▶ **Stored data**
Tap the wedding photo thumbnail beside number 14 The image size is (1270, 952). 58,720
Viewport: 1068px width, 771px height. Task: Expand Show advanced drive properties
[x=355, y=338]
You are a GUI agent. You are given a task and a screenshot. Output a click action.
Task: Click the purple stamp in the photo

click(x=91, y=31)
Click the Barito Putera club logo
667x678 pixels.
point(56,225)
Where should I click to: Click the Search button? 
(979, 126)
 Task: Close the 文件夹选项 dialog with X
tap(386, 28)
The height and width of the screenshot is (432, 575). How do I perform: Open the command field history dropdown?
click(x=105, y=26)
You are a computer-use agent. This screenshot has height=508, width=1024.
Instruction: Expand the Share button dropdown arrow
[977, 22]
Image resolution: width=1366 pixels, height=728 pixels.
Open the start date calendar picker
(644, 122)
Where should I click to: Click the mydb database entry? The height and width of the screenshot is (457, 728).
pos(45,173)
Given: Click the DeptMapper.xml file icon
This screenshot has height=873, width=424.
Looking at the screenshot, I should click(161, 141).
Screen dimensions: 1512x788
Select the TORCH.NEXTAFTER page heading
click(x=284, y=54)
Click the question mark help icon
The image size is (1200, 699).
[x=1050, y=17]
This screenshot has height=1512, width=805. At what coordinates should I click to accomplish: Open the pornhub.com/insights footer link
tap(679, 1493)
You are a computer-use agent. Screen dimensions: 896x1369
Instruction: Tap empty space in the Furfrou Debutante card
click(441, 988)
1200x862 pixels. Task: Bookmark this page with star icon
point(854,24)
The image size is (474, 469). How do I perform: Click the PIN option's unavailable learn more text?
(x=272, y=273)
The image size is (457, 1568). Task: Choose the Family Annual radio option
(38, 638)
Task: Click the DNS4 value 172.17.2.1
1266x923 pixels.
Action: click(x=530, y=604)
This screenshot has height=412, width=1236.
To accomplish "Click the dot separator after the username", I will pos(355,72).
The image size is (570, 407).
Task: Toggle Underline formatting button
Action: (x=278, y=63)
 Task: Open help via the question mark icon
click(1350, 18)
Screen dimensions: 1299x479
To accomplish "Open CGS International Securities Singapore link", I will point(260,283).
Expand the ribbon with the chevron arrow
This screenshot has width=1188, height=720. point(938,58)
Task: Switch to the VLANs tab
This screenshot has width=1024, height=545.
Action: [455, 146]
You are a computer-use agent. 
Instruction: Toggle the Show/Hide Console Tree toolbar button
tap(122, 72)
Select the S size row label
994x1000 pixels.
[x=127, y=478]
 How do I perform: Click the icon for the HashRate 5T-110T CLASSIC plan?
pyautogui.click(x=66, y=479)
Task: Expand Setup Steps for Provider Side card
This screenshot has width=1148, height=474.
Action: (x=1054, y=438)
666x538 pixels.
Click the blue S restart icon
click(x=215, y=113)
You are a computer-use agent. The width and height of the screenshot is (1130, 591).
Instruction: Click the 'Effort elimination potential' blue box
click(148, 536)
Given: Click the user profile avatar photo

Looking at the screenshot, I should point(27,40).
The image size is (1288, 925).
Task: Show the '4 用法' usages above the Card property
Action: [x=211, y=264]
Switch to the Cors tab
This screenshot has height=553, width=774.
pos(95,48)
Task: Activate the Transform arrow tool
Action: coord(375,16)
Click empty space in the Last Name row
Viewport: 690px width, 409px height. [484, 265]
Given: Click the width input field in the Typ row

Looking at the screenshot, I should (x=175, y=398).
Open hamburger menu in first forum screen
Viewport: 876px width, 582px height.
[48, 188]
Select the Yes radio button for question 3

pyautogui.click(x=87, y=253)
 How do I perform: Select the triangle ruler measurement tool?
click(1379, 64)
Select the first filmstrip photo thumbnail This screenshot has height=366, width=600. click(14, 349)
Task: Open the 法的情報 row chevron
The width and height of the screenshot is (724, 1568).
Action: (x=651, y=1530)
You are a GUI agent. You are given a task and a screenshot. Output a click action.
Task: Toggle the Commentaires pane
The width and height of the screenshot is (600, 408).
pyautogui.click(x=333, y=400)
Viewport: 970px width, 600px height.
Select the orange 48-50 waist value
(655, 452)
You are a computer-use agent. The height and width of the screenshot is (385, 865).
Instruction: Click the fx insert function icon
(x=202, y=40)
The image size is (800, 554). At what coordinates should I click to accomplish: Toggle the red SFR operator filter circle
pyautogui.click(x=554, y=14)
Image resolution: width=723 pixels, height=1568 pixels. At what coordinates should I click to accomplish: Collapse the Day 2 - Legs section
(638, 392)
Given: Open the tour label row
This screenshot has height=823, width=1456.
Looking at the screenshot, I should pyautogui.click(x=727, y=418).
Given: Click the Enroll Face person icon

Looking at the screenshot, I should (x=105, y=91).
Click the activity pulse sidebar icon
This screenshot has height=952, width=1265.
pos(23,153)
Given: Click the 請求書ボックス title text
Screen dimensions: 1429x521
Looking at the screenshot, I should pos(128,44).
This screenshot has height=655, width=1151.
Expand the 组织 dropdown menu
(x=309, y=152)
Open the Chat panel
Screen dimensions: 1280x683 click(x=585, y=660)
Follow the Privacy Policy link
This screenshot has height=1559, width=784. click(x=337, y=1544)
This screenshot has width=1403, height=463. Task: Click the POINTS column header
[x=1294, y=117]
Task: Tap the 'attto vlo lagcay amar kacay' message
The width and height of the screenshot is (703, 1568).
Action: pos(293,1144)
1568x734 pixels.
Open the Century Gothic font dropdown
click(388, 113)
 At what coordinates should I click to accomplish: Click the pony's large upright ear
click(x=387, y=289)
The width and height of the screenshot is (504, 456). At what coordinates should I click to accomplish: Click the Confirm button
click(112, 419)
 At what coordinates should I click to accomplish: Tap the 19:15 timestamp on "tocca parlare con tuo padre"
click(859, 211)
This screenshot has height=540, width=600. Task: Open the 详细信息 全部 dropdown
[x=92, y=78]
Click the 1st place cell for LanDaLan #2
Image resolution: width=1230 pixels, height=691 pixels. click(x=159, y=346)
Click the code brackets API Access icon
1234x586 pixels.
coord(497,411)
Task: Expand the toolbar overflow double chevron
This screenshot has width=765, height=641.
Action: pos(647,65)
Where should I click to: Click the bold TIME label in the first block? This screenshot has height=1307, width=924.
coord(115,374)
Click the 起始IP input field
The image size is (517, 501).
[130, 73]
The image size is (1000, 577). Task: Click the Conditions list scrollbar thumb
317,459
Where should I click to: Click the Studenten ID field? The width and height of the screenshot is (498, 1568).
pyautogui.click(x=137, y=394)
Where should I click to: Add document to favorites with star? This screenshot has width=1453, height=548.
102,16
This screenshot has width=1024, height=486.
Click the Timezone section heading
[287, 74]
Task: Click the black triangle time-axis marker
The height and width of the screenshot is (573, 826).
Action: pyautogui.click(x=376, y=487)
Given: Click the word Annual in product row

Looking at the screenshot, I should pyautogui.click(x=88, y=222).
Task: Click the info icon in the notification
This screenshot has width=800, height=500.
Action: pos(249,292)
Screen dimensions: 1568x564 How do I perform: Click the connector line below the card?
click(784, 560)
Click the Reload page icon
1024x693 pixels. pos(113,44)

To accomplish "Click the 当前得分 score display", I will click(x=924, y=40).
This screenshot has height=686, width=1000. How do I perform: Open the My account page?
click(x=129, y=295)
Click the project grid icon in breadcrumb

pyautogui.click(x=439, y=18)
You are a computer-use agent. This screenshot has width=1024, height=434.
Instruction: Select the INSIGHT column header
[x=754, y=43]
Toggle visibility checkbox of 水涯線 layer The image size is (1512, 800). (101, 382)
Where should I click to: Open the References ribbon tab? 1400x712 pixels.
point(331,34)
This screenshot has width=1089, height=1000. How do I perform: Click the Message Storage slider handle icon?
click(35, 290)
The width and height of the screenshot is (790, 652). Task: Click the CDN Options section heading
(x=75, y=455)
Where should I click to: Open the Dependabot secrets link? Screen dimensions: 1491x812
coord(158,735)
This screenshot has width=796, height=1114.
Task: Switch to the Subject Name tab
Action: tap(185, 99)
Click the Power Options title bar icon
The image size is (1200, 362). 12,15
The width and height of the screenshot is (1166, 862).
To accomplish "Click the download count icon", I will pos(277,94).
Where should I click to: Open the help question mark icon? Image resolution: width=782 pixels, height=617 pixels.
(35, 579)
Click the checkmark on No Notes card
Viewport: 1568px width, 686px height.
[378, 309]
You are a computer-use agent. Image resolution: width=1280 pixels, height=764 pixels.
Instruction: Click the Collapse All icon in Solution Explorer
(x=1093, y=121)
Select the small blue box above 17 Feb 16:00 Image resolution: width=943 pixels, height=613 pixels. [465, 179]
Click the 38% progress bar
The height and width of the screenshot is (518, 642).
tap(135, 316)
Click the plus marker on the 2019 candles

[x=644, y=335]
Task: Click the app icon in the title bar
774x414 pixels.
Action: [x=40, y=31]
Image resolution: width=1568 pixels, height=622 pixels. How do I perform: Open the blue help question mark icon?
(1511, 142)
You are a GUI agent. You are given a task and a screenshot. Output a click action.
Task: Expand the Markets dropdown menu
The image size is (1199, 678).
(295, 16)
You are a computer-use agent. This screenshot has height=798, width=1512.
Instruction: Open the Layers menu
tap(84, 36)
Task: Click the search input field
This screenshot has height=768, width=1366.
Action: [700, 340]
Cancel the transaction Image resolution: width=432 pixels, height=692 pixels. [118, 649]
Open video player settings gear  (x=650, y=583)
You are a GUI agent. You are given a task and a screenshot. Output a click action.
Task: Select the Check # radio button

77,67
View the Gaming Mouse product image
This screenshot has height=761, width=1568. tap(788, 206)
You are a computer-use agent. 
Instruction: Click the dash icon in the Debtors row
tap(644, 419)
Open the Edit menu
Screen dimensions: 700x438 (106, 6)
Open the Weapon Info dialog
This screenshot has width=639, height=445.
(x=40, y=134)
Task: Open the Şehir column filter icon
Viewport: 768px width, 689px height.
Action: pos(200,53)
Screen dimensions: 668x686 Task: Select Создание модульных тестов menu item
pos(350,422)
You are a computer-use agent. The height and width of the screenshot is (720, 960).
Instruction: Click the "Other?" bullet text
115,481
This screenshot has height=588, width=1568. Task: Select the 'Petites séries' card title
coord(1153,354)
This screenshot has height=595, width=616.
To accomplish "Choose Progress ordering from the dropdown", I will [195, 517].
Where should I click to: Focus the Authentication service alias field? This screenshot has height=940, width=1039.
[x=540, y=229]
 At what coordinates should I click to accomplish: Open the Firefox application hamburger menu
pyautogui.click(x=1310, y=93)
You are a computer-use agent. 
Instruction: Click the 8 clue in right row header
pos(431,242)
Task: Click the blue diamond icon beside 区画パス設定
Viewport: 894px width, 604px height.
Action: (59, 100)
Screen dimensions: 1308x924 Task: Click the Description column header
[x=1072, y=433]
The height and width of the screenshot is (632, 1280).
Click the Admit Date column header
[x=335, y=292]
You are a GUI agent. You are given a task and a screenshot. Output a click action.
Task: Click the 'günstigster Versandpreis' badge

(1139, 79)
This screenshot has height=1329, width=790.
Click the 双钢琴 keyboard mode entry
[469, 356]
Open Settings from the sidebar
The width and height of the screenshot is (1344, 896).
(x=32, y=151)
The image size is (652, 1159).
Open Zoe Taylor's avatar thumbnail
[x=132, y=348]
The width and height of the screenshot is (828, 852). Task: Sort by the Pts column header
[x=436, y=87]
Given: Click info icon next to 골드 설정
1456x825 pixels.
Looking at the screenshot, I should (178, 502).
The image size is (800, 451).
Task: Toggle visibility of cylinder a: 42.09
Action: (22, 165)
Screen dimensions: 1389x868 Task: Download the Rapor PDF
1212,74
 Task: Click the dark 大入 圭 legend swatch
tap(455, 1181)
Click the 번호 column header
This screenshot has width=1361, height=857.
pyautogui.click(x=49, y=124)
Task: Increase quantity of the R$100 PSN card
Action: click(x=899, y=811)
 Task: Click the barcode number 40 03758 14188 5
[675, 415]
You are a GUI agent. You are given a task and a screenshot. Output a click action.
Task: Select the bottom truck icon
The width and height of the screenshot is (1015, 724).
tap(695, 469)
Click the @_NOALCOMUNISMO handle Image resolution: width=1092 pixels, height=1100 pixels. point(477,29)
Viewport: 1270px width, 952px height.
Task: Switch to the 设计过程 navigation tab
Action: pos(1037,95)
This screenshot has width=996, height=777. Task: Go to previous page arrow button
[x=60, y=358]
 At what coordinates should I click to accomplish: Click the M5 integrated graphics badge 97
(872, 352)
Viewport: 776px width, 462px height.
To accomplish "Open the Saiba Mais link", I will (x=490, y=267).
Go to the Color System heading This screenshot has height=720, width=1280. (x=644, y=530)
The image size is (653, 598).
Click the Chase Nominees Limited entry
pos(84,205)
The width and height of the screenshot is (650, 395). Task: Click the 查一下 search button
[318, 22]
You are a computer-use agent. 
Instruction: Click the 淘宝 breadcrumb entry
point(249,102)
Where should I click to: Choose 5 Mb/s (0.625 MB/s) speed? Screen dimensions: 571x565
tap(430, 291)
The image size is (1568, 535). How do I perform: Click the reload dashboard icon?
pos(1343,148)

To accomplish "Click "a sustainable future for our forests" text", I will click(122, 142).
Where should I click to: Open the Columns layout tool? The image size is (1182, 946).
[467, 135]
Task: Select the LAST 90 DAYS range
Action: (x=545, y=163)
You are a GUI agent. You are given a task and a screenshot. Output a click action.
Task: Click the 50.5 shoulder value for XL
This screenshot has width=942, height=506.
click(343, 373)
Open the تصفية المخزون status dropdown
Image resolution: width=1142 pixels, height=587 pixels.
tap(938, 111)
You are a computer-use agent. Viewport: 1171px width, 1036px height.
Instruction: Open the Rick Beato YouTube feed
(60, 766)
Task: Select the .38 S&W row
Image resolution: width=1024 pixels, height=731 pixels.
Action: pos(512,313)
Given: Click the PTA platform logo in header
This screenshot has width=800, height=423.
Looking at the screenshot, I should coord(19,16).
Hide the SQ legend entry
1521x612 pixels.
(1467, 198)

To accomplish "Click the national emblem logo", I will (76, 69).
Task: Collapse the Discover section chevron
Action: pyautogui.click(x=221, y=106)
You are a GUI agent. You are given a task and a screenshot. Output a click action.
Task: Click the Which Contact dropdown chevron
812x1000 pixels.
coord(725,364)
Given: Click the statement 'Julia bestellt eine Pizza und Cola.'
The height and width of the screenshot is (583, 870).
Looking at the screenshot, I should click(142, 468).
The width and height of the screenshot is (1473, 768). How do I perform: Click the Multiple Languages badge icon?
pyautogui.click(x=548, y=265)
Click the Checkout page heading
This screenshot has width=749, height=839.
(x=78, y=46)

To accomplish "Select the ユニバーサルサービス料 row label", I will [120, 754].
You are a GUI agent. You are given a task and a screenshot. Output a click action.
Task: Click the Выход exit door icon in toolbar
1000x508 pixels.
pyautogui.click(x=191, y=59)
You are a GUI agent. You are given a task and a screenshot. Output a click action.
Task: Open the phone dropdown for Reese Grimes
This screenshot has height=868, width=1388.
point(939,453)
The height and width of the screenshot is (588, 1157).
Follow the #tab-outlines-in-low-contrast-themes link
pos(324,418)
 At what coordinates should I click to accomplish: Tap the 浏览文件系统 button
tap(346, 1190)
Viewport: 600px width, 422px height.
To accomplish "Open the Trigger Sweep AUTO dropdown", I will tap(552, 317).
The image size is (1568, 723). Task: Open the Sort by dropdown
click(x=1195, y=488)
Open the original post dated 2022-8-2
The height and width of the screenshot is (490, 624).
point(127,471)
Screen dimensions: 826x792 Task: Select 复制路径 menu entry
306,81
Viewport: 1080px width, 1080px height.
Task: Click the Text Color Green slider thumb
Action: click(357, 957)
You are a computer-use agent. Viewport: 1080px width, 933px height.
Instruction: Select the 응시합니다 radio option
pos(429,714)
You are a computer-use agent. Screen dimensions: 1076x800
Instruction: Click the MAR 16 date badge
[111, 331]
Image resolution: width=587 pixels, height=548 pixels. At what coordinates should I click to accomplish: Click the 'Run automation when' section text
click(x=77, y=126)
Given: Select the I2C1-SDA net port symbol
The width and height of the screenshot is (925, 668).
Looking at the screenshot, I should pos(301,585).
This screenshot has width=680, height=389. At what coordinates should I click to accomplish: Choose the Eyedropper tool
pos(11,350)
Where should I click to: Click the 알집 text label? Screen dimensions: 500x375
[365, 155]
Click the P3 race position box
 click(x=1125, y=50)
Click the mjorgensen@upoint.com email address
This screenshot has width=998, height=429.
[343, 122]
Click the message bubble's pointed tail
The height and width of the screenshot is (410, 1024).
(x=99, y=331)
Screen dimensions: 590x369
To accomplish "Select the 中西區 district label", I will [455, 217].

▶ **Description of the task**
Only lines holding the word "beside" belong in the answer; copy each one from the material.

▶ **Expected answer**
Tap the wedding photo thumbnail beside number 14 The image size is (1270, 952). 58,720
Task: Click the blue diamond icon beside 区画パス設定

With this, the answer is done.